Dennis is a seriously sketchy character. In 1980, he attempted to kidnap a nineteen-year-old girl at gunpoint. She got away from him and he served six years in prison. In late 2019, he was charged with the 1980 murder of a 25-year-old Virginia woman, Kathleen Doyle. In January, still in jail awaiting trial for Doyle’s murder, he finally confessed to killing Aundria.

The police didn’t take long to find a body when they searched Dennis’s former property in Monterey Township, Michigan. I’m not sure if Dennis led them to it, or if the police just decided that the concrete slab was a good place to start digging. It could take weeks to identify the skeletal remains, and I’m not resolving Aundria’s case quite yet.

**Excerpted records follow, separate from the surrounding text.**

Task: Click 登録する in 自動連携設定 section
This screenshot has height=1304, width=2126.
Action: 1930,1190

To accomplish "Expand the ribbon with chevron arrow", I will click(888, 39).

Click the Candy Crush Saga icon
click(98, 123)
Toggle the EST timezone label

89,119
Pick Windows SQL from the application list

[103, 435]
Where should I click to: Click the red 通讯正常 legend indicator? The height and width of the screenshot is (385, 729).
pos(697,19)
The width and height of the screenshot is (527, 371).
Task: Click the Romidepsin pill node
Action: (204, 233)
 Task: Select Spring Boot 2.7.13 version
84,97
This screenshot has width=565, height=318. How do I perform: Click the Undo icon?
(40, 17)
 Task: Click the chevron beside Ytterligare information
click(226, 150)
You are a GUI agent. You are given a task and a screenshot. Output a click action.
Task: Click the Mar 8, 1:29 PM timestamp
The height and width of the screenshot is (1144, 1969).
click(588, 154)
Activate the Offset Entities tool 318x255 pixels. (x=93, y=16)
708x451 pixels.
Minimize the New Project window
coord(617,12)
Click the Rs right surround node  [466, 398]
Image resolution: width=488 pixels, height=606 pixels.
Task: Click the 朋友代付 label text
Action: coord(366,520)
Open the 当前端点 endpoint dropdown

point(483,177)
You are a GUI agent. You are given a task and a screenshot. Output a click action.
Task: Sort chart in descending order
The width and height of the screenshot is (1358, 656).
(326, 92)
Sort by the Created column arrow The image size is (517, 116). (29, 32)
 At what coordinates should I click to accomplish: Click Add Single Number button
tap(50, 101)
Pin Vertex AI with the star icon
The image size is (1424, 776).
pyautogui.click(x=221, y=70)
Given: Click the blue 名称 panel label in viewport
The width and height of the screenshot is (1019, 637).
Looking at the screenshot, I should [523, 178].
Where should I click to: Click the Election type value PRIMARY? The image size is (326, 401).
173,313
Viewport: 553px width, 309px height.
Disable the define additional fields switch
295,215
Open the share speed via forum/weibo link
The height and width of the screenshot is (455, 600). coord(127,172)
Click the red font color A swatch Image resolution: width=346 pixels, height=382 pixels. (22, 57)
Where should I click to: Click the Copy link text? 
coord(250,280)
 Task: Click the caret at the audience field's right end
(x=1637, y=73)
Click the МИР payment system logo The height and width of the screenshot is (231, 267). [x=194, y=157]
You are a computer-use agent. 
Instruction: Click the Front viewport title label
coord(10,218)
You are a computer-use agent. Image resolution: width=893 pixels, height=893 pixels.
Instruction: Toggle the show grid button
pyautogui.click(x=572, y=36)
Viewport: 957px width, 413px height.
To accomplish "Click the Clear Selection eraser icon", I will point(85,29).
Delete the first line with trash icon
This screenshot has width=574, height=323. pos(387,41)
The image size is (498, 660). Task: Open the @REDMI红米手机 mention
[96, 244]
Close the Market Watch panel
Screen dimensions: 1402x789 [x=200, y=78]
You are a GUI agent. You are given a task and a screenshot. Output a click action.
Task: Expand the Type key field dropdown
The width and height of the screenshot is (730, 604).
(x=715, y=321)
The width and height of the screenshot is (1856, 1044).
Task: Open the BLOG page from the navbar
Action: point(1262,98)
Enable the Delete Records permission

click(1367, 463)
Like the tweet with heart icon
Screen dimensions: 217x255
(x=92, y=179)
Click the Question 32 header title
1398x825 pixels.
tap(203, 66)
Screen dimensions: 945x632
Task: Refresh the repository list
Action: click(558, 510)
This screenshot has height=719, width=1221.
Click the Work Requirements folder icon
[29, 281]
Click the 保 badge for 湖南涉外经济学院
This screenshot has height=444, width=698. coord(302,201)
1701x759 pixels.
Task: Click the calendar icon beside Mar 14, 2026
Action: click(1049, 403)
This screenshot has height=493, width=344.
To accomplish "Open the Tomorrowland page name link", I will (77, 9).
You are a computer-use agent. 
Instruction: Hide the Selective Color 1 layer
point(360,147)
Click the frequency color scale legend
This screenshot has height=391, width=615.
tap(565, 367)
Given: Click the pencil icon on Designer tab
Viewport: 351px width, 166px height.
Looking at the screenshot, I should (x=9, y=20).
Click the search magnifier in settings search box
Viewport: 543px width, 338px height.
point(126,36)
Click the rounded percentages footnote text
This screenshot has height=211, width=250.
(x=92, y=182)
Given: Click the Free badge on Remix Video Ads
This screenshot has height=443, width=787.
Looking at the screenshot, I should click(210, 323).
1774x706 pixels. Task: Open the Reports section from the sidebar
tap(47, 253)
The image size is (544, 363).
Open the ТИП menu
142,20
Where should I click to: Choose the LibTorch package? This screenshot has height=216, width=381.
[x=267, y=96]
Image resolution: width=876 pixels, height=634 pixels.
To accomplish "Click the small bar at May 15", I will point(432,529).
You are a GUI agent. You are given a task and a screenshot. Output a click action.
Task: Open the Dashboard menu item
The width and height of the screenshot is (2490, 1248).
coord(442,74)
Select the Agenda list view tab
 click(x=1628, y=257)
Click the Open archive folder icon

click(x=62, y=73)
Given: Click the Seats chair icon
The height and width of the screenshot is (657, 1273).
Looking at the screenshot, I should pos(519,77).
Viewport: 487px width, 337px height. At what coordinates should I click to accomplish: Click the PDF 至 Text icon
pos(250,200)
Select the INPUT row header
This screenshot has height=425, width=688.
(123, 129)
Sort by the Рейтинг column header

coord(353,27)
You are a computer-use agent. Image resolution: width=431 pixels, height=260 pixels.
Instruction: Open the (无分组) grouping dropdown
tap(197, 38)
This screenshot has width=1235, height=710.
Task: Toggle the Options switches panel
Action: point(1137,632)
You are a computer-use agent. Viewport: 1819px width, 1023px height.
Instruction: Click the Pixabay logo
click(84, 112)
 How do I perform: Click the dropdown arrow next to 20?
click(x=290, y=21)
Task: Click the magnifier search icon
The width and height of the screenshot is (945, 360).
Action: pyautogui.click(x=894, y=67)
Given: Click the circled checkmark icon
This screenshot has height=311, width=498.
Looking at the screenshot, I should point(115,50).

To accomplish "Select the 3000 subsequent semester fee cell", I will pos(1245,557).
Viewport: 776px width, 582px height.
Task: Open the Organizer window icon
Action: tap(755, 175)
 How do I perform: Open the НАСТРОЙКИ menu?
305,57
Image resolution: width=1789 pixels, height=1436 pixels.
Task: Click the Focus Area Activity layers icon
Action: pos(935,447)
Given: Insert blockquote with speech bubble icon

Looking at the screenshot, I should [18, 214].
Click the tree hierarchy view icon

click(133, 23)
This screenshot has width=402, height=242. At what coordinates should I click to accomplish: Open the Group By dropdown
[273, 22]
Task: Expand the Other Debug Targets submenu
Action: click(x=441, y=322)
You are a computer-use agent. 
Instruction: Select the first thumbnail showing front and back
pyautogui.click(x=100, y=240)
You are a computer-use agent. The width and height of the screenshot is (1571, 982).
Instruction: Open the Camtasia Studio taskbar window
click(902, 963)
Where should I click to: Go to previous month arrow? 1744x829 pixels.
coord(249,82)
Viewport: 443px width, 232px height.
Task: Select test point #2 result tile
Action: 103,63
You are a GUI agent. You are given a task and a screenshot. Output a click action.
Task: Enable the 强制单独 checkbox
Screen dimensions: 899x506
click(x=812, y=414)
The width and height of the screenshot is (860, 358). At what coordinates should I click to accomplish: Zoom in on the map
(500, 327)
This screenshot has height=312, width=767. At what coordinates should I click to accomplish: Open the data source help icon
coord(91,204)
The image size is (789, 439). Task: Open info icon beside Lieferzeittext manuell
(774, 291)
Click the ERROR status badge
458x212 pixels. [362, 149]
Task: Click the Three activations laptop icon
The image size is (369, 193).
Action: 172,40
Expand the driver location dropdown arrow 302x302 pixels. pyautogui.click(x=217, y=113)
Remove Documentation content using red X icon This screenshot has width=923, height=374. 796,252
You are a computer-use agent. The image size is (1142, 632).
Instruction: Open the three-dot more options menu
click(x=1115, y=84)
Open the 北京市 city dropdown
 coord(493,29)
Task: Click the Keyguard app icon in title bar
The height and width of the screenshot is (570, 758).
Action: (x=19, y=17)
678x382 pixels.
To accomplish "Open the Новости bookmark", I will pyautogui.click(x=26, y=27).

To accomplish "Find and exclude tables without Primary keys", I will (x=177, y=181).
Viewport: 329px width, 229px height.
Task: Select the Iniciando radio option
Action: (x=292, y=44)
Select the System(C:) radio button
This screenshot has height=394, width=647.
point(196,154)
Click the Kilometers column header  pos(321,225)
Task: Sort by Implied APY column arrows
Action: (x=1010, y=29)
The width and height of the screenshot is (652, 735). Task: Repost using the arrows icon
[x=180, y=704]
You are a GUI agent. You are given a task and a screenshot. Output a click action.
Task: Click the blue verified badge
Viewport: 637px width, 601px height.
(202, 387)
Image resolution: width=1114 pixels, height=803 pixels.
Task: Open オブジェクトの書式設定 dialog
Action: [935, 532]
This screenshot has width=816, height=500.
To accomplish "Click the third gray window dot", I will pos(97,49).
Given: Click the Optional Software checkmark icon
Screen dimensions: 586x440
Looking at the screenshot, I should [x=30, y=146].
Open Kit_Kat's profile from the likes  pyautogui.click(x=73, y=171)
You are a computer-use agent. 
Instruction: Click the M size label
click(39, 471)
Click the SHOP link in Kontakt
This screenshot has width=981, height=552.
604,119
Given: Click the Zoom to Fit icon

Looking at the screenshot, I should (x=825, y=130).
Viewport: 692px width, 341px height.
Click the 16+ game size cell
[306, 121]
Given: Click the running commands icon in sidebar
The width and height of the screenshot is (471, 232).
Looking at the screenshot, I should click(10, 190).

MP of the week: Arisoneide Gosselin

This week’s featured missing person (I forgot to put it up yesterday, sorry) is Arisoneide Oliveira Gosselin, who disappeared from Turlock, California on May 28, 1992. She was 31. She was from Brazil and moved to the US at age 23, after she married an American.

Whether her disappearance is related to her troubled marriage I don’t know, but it seems highly likely that she met with foul play. She appears to have been a responsible person and a devoted mother, and she left all her belongings behind as well as her kid, and her husband was using drugs and in no position to take care of the child.

Anyone have any idea how to pronounce her name?